- **Exercise instructions**:
In the records below, find the line containing "Rehber (272, 2289)"; give it again exactly, along with every line that follows, and nothing else.
****************************************
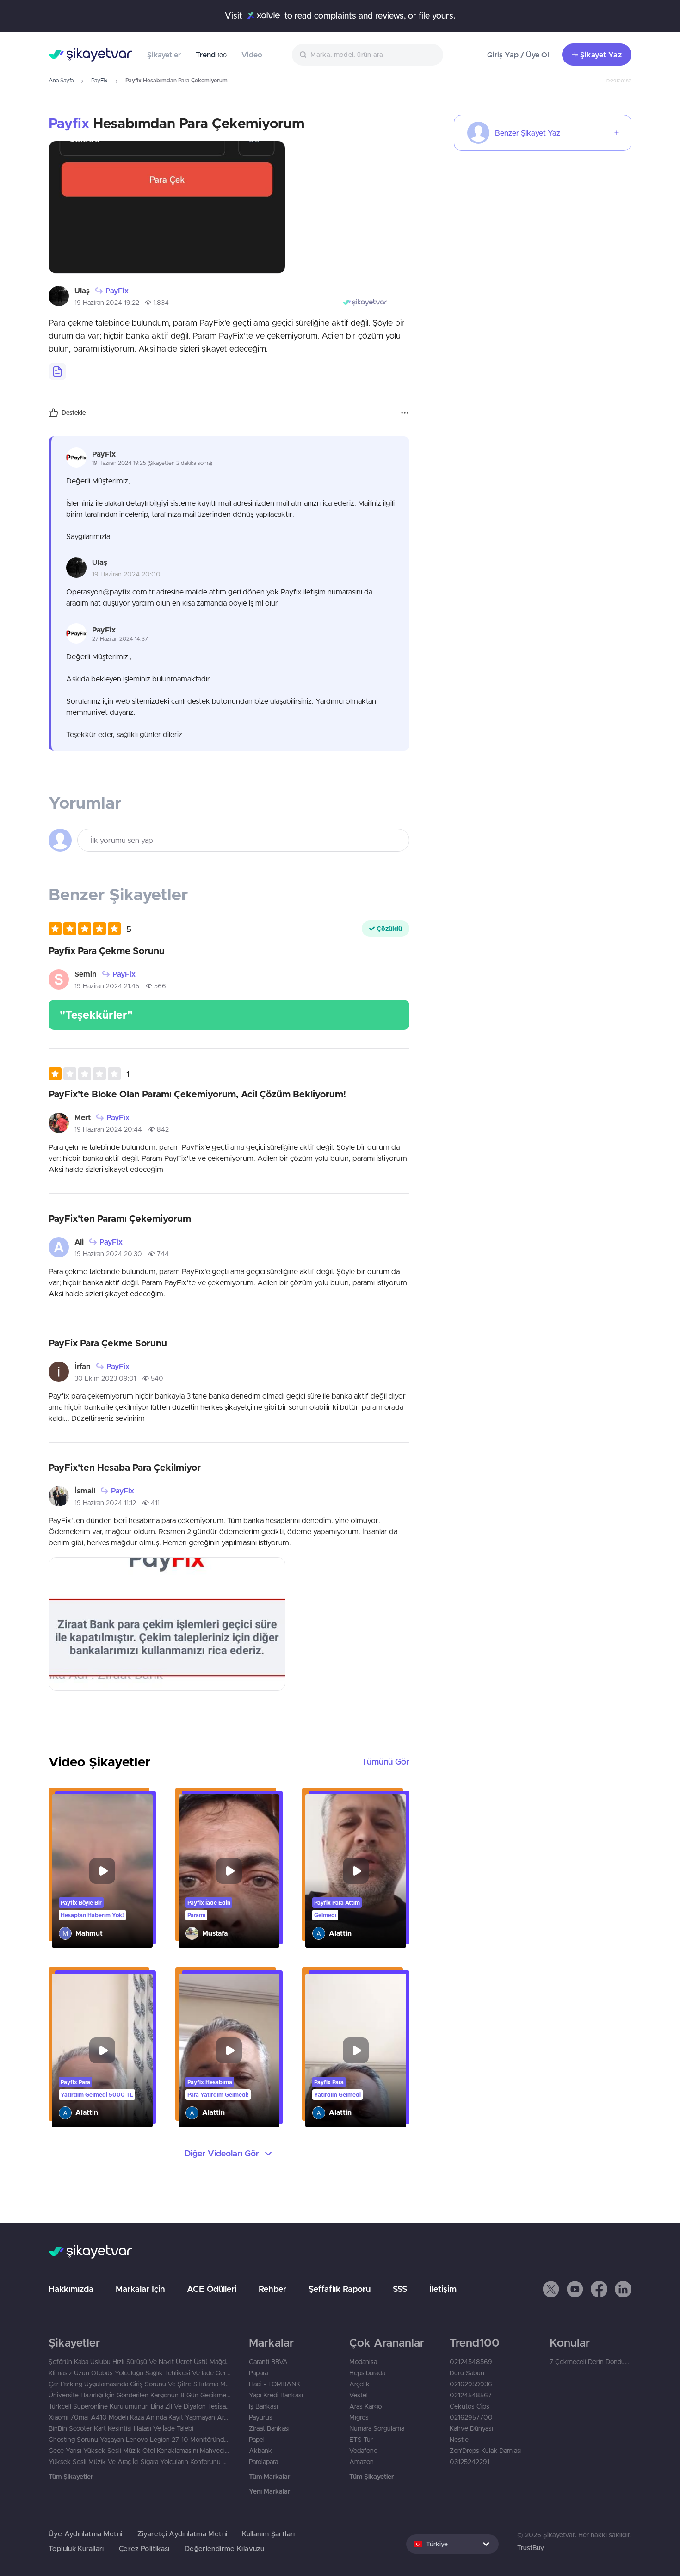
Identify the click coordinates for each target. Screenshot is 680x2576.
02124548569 (471, 2361)
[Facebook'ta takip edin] (599, 2289)
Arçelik (359, 2384)
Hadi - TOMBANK (274, 2384)
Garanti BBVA (268, 2361)
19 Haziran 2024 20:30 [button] (108, 1253)
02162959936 (471, 2384)
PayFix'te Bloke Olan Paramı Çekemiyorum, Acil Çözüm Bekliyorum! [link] (197, 1094)
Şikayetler (164, 54)
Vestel (358, 2395)
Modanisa (363, 2361)
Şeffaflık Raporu (340, 2289)
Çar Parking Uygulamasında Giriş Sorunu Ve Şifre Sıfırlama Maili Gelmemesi (139, 2384)
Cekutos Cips (469, 2406)
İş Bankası (263, 2406)
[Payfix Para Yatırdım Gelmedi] (355, 2050)
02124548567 (471, 2395)
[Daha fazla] (404, 412)
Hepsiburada (367, 2373)
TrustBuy (530, 2547)
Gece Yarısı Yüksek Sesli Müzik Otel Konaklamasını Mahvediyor (139, 2450)
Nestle (459, 2439)
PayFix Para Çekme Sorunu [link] (108, 1343)
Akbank (260, 2450)
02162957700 (471, 2417)
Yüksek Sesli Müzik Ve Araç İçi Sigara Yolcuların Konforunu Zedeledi (139, 2461)
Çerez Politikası (144, 2548)
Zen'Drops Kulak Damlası (486, 2450)
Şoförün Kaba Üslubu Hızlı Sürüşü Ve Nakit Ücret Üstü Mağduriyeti (139, 2361)
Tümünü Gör (385, 1761)
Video (251, 54)
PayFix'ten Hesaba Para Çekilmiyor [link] (125, 1467)
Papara (258, 2373)
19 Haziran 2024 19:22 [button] (106, 302)
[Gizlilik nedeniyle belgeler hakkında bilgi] (57, 371)
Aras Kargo (365, 2406)
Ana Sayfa (61, 80)
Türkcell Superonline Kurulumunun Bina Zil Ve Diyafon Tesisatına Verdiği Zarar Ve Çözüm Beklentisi (139, 2406)
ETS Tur (361, 2439)
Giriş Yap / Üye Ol (518, 54)
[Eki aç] (167, 207)
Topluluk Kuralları (76, 2548)
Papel (257, 2439)
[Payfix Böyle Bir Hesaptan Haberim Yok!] (102, 1871)
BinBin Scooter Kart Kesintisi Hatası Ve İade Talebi (121, 2428)
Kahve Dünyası (471, 2428)
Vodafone (363, 2450)
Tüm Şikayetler (71, 2476)
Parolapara (263, 2461)
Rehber (272, 2289)
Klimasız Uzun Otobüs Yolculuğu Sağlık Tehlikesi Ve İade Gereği (139, 2373)
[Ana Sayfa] (90, 55)
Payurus (260, 2417)
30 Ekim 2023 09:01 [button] (105, 1378)
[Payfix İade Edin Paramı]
****************************************
- **Solution for this problem**:
Rehber (272, 2289)
Klimasız Uzun Otobüs Yolculuğu Sağlık Tehlikesi Ve İade Gereği (139, 2373)
[Ana Sayfa] (90, 55)
Payurus (260, 2417)
30 Ekim 2023 09:01 [button] (105, 1378)
[Payfix İade Edin Paramı]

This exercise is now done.